Depression affects every aspect of that person’s life as they withdraw from family and friends, and may miss a lot of work.  Those who are directly involved or are a part of this person’s life are left to pick up the pieces as well as take care of the person struggling from depression because they simply don’t have the energy or drive to do it themselves.  Family and friends in the caregiver role will have to deal with the emotions of their loved one as well as their own.  They will experience burn-out, and would benefit from having a support network of their own or going for occasional counseling when things are really rough to know how to best deal with the situation and help their loved one.

I hope that this has helped my readers understand the nature of depression and the myths and attitudes those facing depression deal with.  If you or someone you love struggles with depression remember that there are things that will help with recovery.

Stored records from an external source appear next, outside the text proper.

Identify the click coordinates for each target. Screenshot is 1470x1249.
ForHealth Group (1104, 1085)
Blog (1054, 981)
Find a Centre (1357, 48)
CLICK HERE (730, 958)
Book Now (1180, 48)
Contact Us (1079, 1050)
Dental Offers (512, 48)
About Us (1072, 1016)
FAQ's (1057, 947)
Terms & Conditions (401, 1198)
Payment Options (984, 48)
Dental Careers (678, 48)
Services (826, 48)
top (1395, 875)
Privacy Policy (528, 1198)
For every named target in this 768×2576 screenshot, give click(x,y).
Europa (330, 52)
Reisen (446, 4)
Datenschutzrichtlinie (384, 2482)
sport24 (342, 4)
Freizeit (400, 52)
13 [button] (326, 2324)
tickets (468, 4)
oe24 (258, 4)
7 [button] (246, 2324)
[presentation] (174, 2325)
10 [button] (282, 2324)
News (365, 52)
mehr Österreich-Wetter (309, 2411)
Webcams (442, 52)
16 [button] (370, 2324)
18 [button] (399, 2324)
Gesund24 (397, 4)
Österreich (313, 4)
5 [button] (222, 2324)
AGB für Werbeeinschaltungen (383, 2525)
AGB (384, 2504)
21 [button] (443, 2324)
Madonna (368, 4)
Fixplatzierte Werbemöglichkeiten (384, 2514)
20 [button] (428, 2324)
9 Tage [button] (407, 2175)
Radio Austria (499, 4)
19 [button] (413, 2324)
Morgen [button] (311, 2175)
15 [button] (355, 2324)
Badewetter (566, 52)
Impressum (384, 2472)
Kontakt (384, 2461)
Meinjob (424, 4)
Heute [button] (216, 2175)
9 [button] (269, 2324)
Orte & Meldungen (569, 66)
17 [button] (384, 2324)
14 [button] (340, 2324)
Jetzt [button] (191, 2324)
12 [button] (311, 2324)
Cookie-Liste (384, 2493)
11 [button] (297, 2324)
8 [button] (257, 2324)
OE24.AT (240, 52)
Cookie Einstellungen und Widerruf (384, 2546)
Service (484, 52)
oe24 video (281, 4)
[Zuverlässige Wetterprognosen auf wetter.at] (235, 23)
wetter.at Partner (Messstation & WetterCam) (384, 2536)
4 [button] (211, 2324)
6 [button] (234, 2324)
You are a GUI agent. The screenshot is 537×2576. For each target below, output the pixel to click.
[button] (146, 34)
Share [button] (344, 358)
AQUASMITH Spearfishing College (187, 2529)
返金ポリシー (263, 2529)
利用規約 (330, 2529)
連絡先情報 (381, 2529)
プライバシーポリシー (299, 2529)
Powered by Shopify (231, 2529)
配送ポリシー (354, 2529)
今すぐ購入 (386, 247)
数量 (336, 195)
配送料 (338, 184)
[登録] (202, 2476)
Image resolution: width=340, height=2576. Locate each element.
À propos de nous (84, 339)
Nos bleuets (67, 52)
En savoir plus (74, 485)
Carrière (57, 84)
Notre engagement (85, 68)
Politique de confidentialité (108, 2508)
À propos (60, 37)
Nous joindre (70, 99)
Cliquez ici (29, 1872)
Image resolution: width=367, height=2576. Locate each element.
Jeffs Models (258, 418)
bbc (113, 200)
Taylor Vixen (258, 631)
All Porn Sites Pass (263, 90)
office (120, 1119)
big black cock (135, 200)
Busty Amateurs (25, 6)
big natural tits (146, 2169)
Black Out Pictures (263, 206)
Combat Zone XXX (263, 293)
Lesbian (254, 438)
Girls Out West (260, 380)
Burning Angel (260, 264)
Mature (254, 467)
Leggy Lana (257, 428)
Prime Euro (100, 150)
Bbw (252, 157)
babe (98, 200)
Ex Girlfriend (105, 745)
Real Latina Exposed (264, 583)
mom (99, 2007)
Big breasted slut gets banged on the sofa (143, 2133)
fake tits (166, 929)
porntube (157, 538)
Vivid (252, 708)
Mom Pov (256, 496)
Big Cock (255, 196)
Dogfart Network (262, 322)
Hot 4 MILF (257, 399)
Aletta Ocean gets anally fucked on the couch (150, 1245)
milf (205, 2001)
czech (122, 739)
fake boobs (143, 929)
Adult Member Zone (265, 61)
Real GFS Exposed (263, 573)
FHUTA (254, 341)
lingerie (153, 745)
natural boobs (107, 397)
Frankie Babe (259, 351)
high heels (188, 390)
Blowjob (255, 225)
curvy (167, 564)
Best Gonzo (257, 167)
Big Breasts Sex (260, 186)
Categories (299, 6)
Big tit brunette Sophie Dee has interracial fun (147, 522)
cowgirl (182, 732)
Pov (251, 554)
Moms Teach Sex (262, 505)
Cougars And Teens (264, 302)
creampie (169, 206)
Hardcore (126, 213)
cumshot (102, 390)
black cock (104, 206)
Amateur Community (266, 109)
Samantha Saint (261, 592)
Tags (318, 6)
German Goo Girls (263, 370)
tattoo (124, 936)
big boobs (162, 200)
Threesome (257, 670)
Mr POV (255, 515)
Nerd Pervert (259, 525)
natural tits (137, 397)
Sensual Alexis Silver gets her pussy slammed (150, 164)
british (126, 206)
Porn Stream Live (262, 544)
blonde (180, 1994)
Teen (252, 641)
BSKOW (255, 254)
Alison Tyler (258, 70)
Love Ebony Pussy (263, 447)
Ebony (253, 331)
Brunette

1) Establish a routine, no matter how simple.  It could be just getting up and getting dressed and brushing your teeth, small everyday things will help a depressed person’s life gain some sense of normality.

2) Eat regular meals.  Depressed people have a decrease in appetite, but eating small regular meals will help them stay healthy and give them some energy

3) Establish a regular sleep cycle. It is better that you maintain going to bed and getting up at a regular time every day, even if it means sleeping in a little longer than you would otherwise.  This aids in giving life a sense of normality and forces the body to sleep when it needs to.  If a nap is necessary during the day, keep it short.